##### EXTRACT TO READ #####
Speaker
Description
Brain tumors remain one of the most formidable challenges in medicine, largely due to their unpredictable localization and varying degrees of malignancy. Their notorious aggressiveness in spreading often limits the efficacy of standard treatments. As the tumor mass grows, it compresses and displaces surrounding healthy tissues, often altering the volume of the cerebral ventricles and increasing intracranial pressure. Today, the standard of care typically relies on surgical resection, supplemented by radiotherapy and chemotherapy when needed.
To better understand and predict this behavior, this work introduces a multiphase mechanical model designed to simulate brain tumor growth. Specifically, our framework quantifies the solid deformations and stresses driven by tumor expansion. Crucially, the model incorporates the directionality of white matter fibers to capture the tumor's anisotropic growth patterns. By leveraging patient-specific Magnetic Resonance Imaging (MRI) and Diffusion Tensor Imaging (DTI) data, we are able to reconstruct highly realistic 3D brain geometries with precise ventricular representations. This allows us to deeply analyze how tumor growth mechanically impacts both the ventricles and the adjacent healthy tissue.
Through finite element simulations implemented in FEniCS, our numerical results highlight the model's accuracy in capturing the complex dynamics of tumor expansion and its mechanical consequences. Ultimately, the insights generated by this predictive framework hold significant potential to guide targeted, patient-specific therapeutic strategies, improving the overall clinical management of brain tumors.
##### DATASET ENTRIES #####
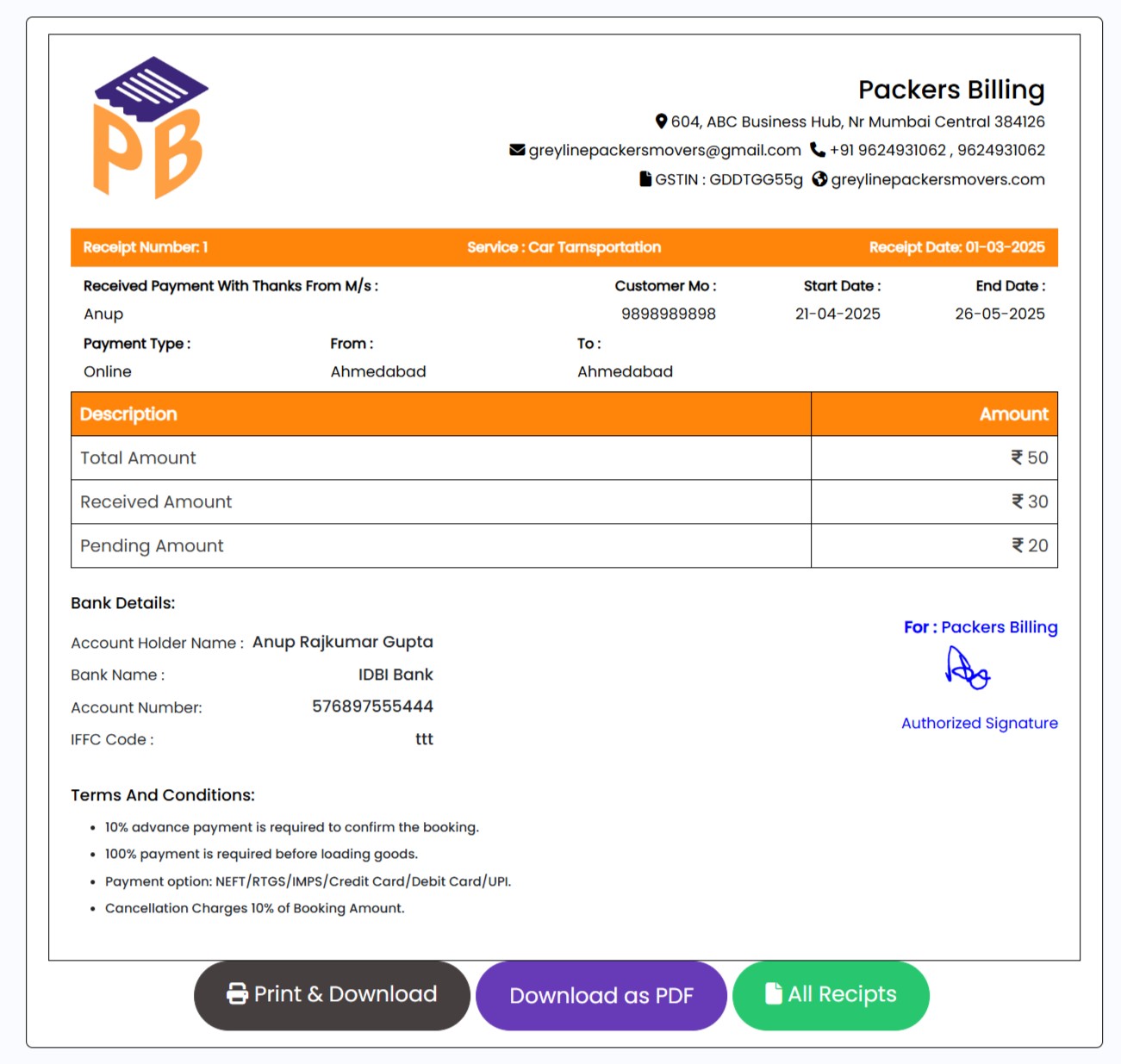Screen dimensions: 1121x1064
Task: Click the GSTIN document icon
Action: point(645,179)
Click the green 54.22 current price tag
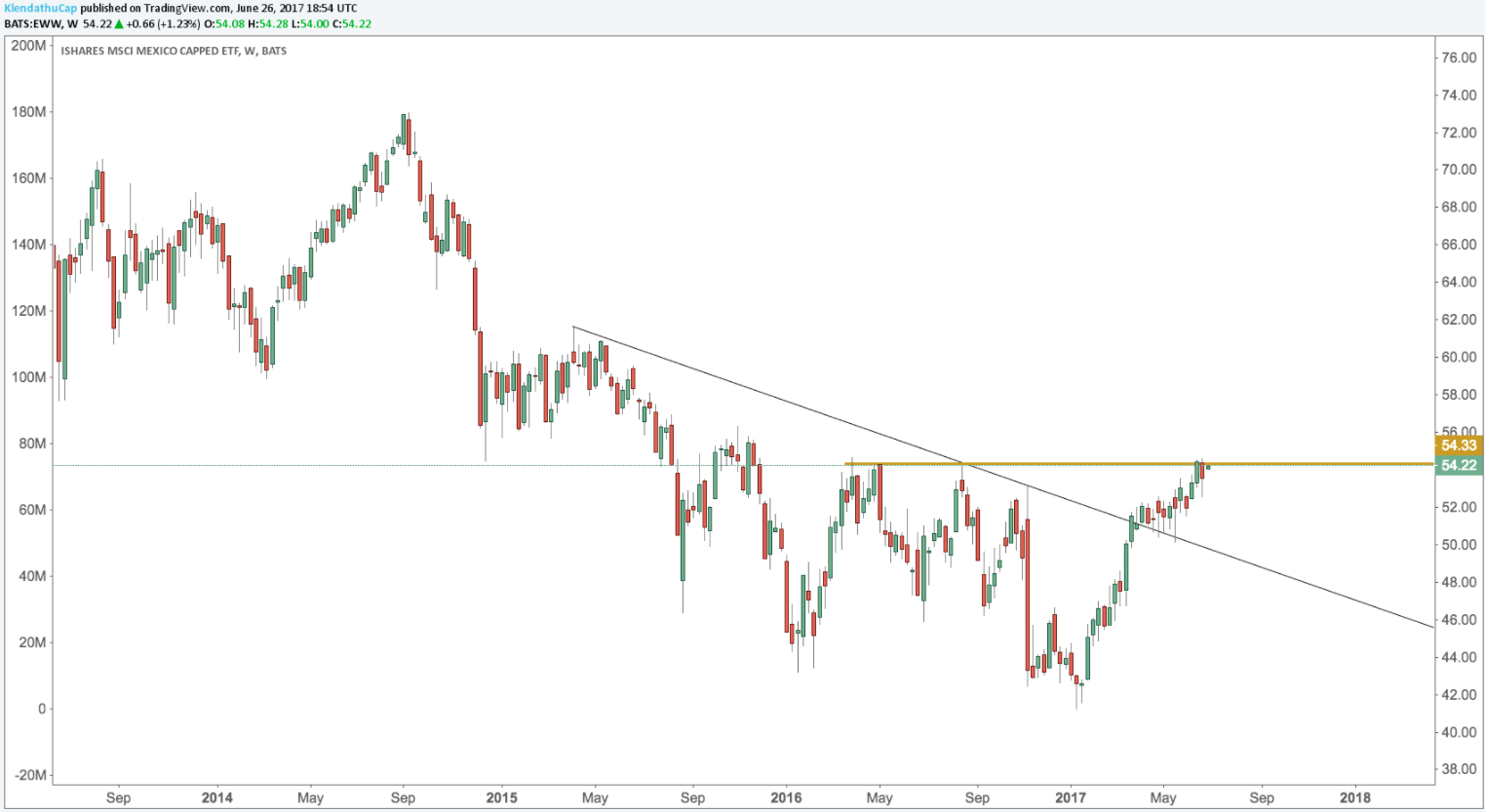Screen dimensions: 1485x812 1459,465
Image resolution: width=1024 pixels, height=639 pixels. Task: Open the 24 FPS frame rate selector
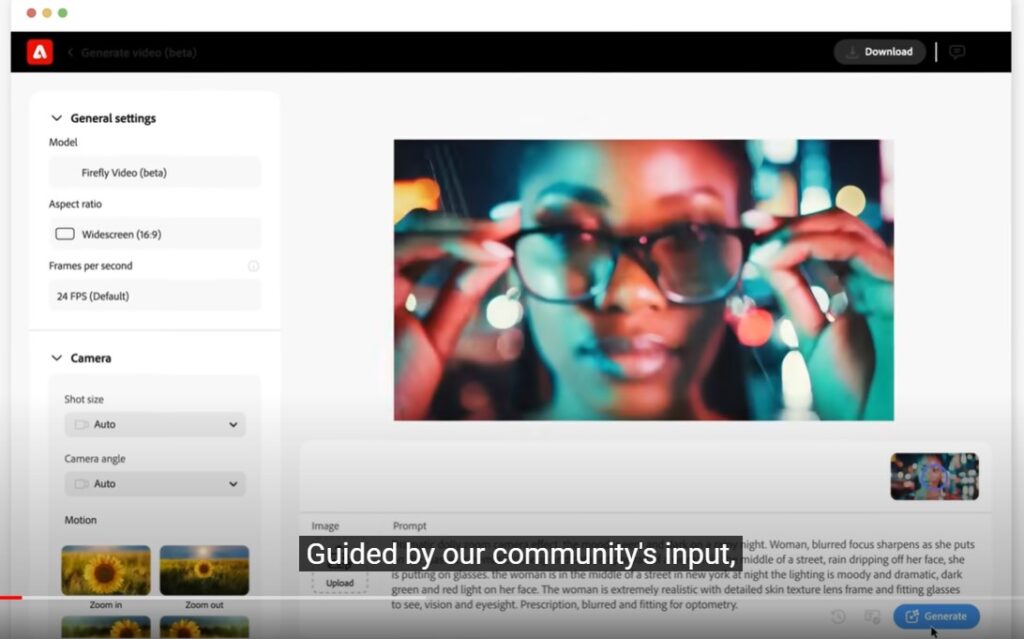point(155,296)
#####
▶ _ACTIVITY_:
Turn the paragraph beginning "To better understand" in the brain tumor description into a short bulleted list that keeps its main facts. The lines are separate material with no connection to the brain tumor description.

▶ _ANSWER SECTION_:
- The work introduces a multiphase mechanical model that simulates brain tumor growth.
- The model quantifies the solid deformations and stresses caused by tumor expansion.
- It includes the direction of white matter fibers to capture anisotropic growth patterns.
- Patient-specific MRI and DTI data are used to reconstruct realistic 3D brain geometries with precise ventricles.
- This allows analysis of how tumor growth mechanically affects the ventricles and nearby healthy tissue.